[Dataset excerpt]
┄┄┄┄┄┄┄┄┄┄
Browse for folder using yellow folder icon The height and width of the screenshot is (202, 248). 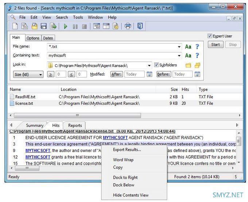(x=188, y=65)
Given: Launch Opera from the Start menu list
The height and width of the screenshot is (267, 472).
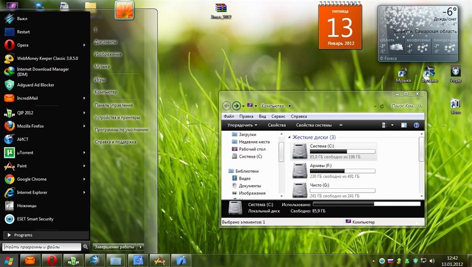Looking at the screenshot, I should pyautogui.click(x=23, y=45).
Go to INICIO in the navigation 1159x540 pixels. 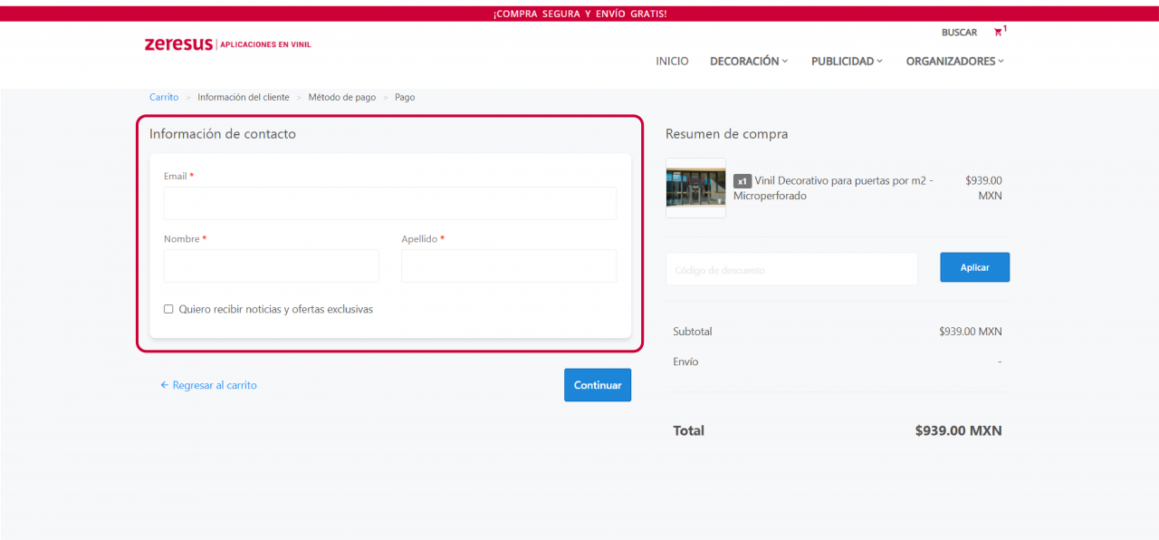pyautogui.click(x=672, y=62)
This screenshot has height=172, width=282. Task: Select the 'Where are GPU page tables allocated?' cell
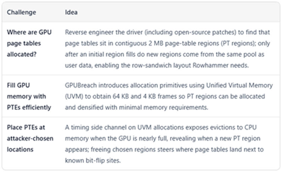tap(29, 44)
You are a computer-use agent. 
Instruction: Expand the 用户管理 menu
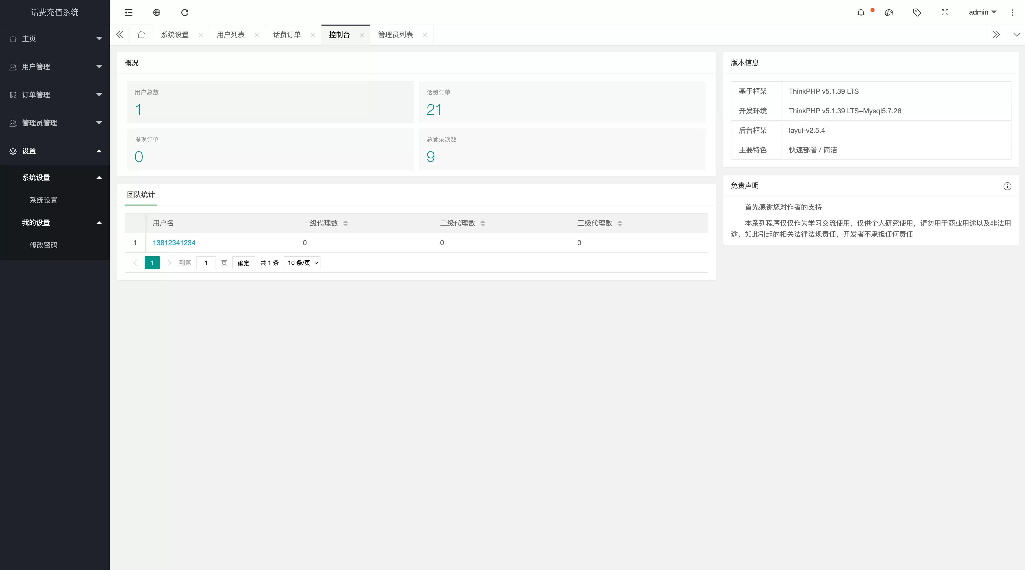[55, 67]
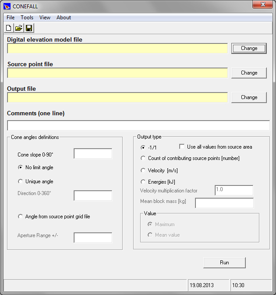276x295 pixels.
Task: Open the About menu
Action: (64, 18)
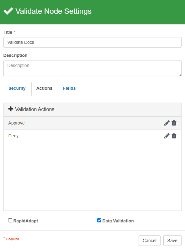
Task: Focus the Description text area
Action: (x=93, y=69)
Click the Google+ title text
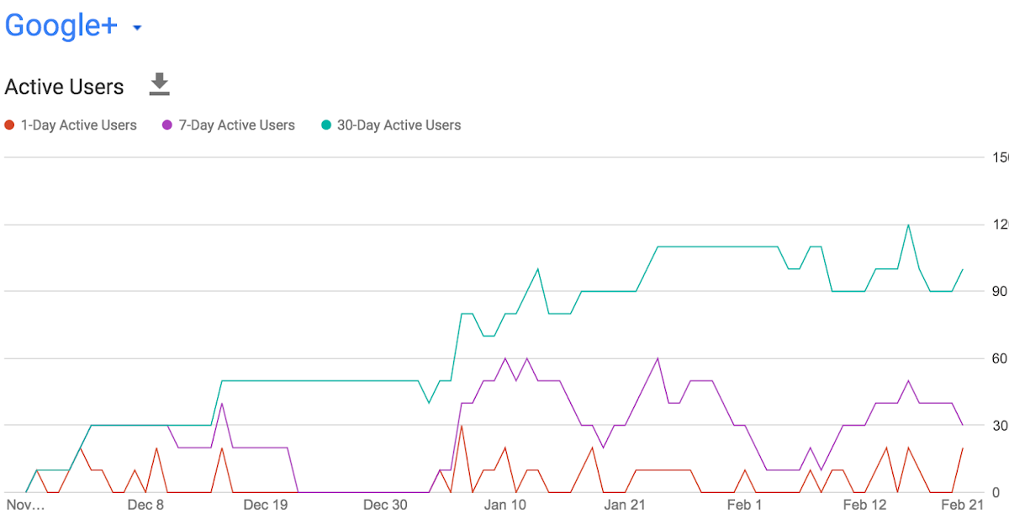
┄┄┄┄┄┄┄┄┄┄
◆ Exercise prompt ◆
Put the lines of the entries into a Markdown table with the columns n and Line, starting at the line that contains "You are a computer-use agent." and continuing through the end of the entries. Skip blank lines, and leave the pictures out of the table.

◆ Response to this exercise ◆
| n | Line |
|---|---|
| 1 | You are a computer-use agent.  |
| 2 | Instruction: Expand the 用户管理 menu |
| 3 | [55, 67] |
| 4 | 276x295 pixels. |
| 5 | Task: Open the About menu |
| 6 | Action: (64, 18) |
| 7 | Task: Focus the Description text area |
| 8 | Action: (x=93, y=69) |
| 9 | Click the Google+ title text |